**TESTO IN ESAME**
========================================
Per studiare questo “successo” è stata perfino elaborata una metodologia di marketing, il Kansei Engineering, che ha ispirato alcuni prodotti, che però hanno lasciato freddi i consumatori.
Non si è sviluppato il kansei cioè la sintonia.
Le sue conclusioni sono che questo successo non dipende semplicemente dalla qualità dei manufatti o dalle nostre abilità di marketing, bensì “da come sono gli Italiani”, anche nella vita quotidiana. Il nostro kansei – dice Kobayaschi – non è radicato nel prodotto, ma nel Paese, in quello che è radicato in ciascuno di noi.
“La salvezza di questa nazione sta nel capire chi siamo” dice De Rita.
Chi ha portato l’Italia ai vertici delle economie mondiali, se non le mille eccellenze dei singoli cittadini, lavoratori, imprenditori, la loro creatività, il loro ingegno, la loro tenacia, la capacità di dare senso e continuità ai punti di forza che il nostro grande passato ci ha trasmesso? Chi se non i singoli italiani hanno costruito e mantengono quello stile di vita che il mondo ci invidia?
Se è vero, infatti, che l’eccellenza italiana è un’eccellenza “diffusa”, con ciò intendendo una sua incarnazione, attraverso i tempi, in tutti gli ambiti delle umane attività, che cos’è che sostiene questa diffusività? E si tratta di qualcosa che è esclusivo appannaggio dell’espressione del “genio” o in qualche modo caratterizza tutti gli Italiani?
Questo è l’appassionante interrogativo cui sono chiamati a dare risposta in primis gli studenti del Liceo Made in Italy.
Ci sono elementi che possiamo inserire nell’insegnamento della Storia e che ci riguardano: il fatto che non vi è area che caratterizza la nostra contemporaneità che non abbia visto e non veda degli italiani tra i protagonisti.
In tutte le svolte fondamentali della scienza, della tecnica, della cultura, dell’arte c’è sempre qualcuno di noi: la quantità e qualità dei dispositivi a cui abbiamo dato impulso è determinante e senza paragoni.
Qualche esempio.
========================================
**DATI DELL'ESERCIZIO**
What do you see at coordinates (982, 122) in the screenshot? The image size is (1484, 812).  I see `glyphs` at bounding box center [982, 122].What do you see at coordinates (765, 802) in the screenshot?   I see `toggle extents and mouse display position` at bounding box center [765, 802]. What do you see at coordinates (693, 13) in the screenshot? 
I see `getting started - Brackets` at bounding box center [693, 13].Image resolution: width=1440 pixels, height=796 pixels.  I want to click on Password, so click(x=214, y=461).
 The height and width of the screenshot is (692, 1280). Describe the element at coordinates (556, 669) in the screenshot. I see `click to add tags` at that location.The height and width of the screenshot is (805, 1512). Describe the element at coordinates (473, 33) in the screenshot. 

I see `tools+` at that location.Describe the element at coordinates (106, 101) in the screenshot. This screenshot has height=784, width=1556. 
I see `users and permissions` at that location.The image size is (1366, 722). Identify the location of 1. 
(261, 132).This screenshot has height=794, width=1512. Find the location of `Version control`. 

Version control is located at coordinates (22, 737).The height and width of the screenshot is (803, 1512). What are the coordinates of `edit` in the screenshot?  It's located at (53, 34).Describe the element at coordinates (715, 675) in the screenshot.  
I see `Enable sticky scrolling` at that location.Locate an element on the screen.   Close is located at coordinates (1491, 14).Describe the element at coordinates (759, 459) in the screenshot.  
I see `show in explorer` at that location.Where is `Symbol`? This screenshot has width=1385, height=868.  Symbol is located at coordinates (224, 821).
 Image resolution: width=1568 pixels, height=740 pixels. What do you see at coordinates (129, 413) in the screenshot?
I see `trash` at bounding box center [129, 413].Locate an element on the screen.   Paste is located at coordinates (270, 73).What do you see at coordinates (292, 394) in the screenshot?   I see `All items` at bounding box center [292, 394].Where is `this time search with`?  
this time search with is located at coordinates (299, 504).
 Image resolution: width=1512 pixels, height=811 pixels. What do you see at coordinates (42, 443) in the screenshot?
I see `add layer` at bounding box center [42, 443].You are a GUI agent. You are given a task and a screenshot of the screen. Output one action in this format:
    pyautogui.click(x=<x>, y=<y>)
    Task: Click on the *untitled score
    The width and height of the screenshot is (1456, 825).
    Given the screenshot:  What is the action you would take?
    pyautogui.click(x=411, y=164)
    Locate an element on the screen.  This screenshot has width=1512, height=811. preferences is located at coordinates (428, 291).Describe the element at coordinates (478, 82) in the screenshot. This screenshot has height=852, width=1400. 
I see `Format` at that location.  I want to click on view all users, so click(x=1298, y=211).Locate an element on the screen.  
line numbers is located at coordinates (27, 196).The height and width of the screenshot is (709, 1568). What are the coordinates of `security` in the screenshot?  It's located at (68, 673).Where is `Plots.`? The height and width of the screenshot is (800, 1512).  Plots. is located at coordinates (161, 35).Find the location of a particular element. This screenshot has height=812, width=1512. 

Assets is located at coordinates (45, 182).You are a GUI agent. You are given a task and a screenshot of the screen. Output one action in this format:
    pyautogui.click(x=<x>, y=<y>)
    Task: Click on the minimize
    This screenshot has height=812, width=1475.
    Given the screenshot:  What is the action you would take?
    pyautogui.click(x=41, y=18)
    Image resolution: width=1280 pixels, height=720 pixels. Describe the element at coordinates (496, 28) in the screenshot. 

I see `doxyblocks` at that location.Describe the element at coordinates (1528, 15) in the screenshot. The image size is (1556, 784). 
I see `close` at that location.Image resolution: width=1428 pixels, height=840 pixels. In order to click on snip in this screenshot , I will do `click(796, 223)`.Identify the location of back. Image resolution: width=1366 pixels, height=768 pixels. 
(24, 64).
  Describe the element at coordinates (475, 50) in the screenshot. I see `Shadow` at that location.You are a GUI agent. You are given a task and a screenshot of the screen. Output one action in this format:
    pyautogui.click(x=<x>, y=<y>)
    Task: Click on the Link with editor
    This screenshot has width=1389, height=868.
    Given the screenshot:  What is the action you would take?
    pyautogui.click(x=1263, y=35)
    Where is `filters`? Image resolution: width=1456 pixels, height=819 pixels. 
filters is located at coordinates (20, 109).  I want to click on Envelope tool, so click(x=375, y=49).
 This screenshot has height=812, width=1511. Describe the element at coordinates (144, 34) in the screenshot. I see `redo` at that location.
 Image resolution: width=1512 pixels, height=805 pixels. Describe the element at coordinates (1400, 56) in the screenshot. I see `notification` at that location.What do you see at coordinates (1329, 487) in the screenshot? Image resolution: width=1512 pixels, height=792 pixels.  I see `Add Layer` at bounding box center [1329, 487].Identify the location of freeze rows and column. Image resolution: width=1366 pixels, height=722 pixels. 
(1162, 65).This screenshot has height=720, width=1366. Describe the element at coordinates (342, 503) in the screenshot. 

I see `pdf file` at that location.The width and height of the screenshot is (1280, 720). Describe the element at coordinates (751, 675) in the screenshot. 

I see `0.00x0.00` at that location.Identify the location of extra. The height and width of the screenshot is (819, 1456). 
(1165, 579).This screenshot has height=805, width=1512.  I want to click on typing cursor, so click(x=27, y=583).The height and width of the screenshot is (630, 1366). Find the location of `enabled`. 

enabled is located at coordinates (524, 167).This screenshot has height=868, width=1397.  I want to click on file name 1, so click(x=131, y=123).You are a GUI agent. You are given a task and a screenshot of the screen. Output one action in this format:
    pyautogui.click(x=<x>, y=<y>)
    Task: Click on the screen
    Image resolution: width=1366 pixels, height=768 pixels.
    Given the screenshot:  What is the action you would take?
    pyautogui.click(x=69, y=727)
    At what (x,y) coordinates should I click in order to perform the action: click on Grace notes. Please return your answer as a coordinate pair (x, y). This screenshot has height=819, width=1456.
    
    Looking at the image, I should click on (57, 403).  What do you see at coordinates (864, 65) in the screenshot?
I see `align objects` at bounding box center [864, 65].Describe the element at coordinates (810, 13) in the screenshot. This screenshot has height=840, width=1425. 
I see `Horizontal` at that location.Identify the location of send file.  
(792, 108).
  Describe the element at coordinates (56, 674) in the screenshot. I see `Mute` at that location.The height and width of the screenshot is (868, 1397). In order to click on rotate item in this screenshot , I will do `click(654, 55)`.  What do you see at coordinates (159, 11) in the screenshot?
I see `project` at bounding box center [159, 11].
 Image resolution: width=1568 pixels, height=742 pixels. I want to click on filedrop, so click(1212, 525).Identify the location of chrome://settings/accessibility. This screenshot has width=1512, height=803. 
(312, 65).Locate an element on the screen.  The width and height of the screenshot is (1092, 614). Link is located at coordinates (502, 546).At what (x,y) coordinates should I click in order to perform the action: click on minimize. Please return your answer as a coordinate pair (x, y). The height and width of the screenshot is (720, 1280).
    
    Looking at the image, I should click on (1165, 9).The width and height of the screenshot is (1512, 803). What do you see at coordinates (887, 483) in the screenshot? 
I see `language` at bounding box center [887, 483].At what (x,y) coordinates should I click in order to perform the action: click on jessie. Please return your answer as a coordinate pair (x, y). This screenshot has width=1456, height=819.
========================================
**CONSEGNA**
Riprendi il testo sull'eccellenza italiana e proseguilo dopo la sua ultima frase. I dati provengono da una fonte diversa.

**RISULTATO**
Siamo noi ad aver “dato al mondo” scoperte rivoluzionarie come l’elettricità (Alessandro Volta, 1800) e la plastica (Giulio Natta, 1954), nonché i più importanti strumenti di comunicazione come telegrafo (ancora Volta che, con le sue scoperte sull’elettromagnetismo, apre le porte alla trasmissione telegrafica); fax (Giovanni Caselli, pantelegrafo precursore del fax, 1855); macchina da scrivere (chiamata “cembalo scrivano” e creata da Giuseppe Ravizza per consentire di scrivere ai ciechi, 1855); telefono (Meucci, brevetto 1871); radio (Guglielmo Marconi, 1895); telescrivente (Luigi Cerebotani, 1909); personal computer (Pier Giorgio Perotto, 1965); microchip e microprocessore (Federico Faggin, 1970); Mp3 e Mpeg, (Leonardo Chiariglione, 1992); l’algoritmo di Andrea Viterbi, con funzioni di scudo contro le interferenze per GSM.
Nella Storia possono trovare spazio le narrazioni di scoperte scientifiche di grande spessore e in ogni campo, Fisica, Astrofisica, Biologia, Medicina e non solo.
Per non parlare dei nostri contributi alle Arti e alla Musica. (Giustamente questo liceo prevede Storia dell’Arte lungo tutto il quinquennio).
Puo’ inoltre essere sorprendente l’enorme quantità di standard, strumenti di misura, canoni che l’Italia ha dato al mondo per favorire scambio e comunicazione.
O si può ricordare l’enogastronomia, la cui eccellenza indiscussa è stata costruita con tenacia, senza soluzione di continuità attraverso i tempi. Il primo libro europeo di ricette culinarie è il “De re coquinaria” di Marco Apicio (14 d.C.); la prima tutela di diritto d’autore ha riguardato la ricetta di un cuoco siciliano del Medio Evo; il secondo libro europeo di ricette, l’ “Epulario” è stato scritto da Bartolomeo Scappi, cuoco di papa Pio V (1570). E così via fino all’Artusi che ha codificato le nostre ricette regionali creando una “dimensione speciale” dell’Unità d’Italia.
Questa propensione dell’Italia verso il mondo è la prima lezione che gli studenti del Liceo del Made in Italy devono imparare.